• **PROMPT**: Every entry below is to be returned unchanged. Images are not part of the copy.

• **Entries taken from a collection**:
+---+
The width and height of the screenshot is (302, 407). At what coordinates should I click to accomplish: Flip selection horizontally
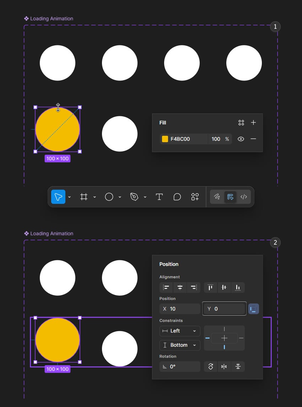click(224, 367)
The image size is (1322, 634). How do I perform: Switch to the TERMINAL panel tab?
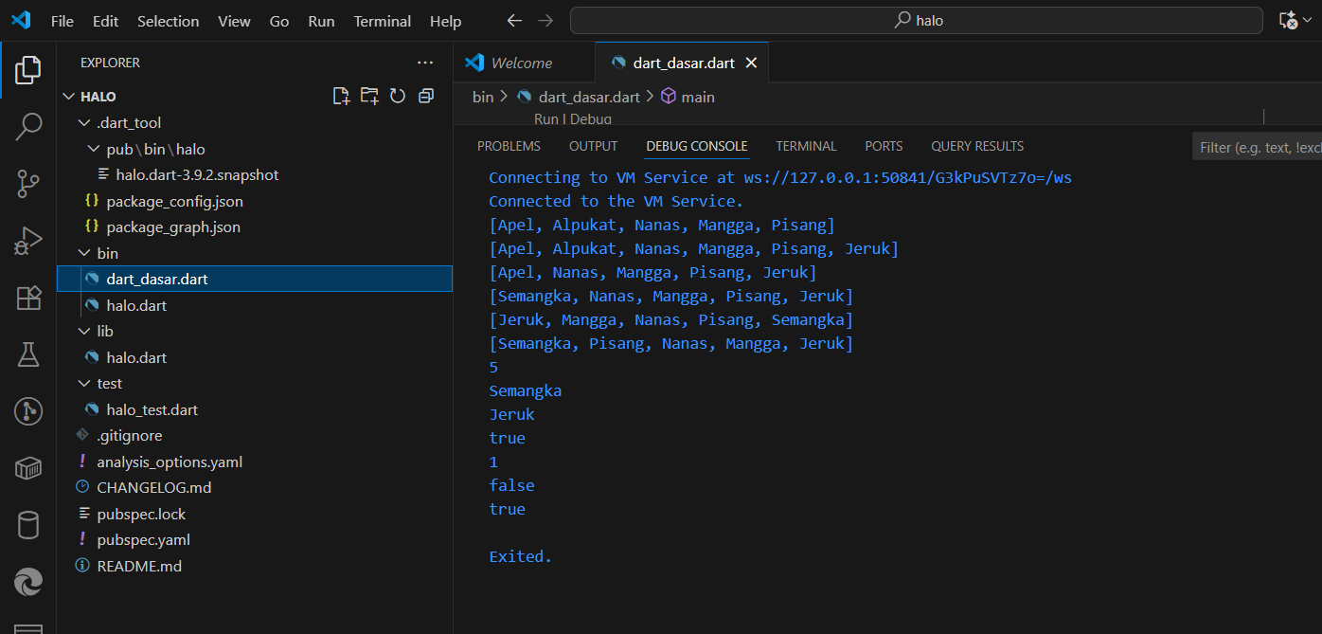coord(806,146)
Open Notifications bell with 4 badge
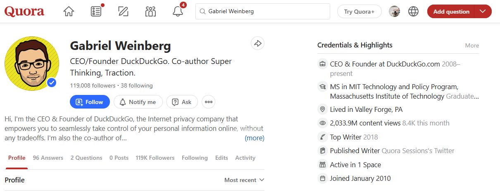The height and width of the screenshot is (194, 500). pos(178,12)
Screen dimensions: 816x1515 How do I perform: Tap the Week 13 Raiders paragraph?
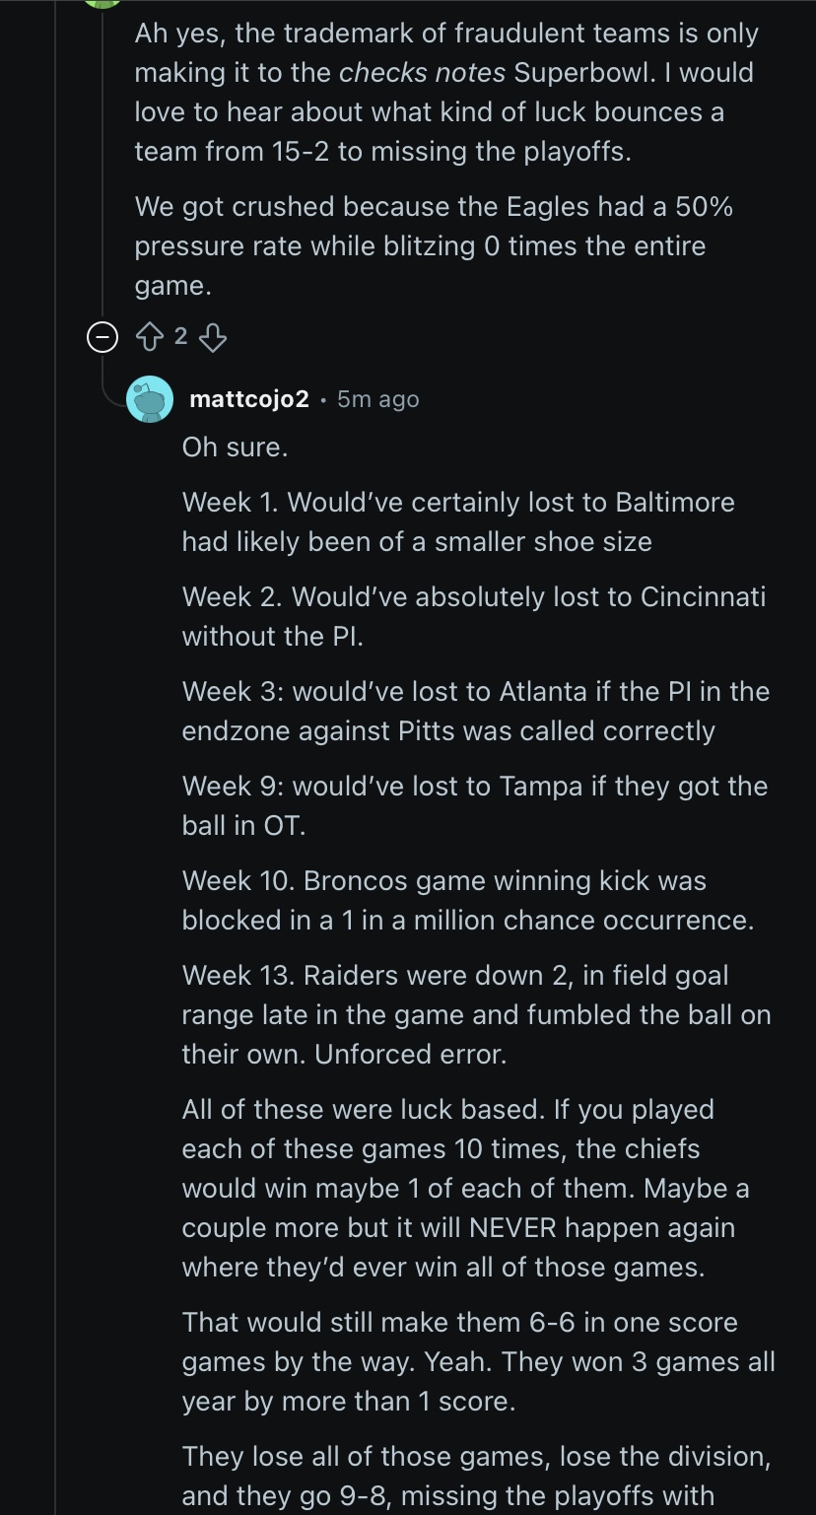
+---+
• **RESULT OF THIS EXERCISE**:
The width and height of the screenshot is (302, 407). At what coordinates should I click to accomplish: Flip selection horizontally
click(224, 367)
The image size is (1322, 634). How do I perform: Switch to the TERMINAL panel tab?
coord(806,146)
Open Notifications bell with 4 badge
The height and width of the screenshot is (194, 500). pos(178,12)
Screen dimensions: 816x1515 How do I perform: Tap the Week 13 Raiders paragraph?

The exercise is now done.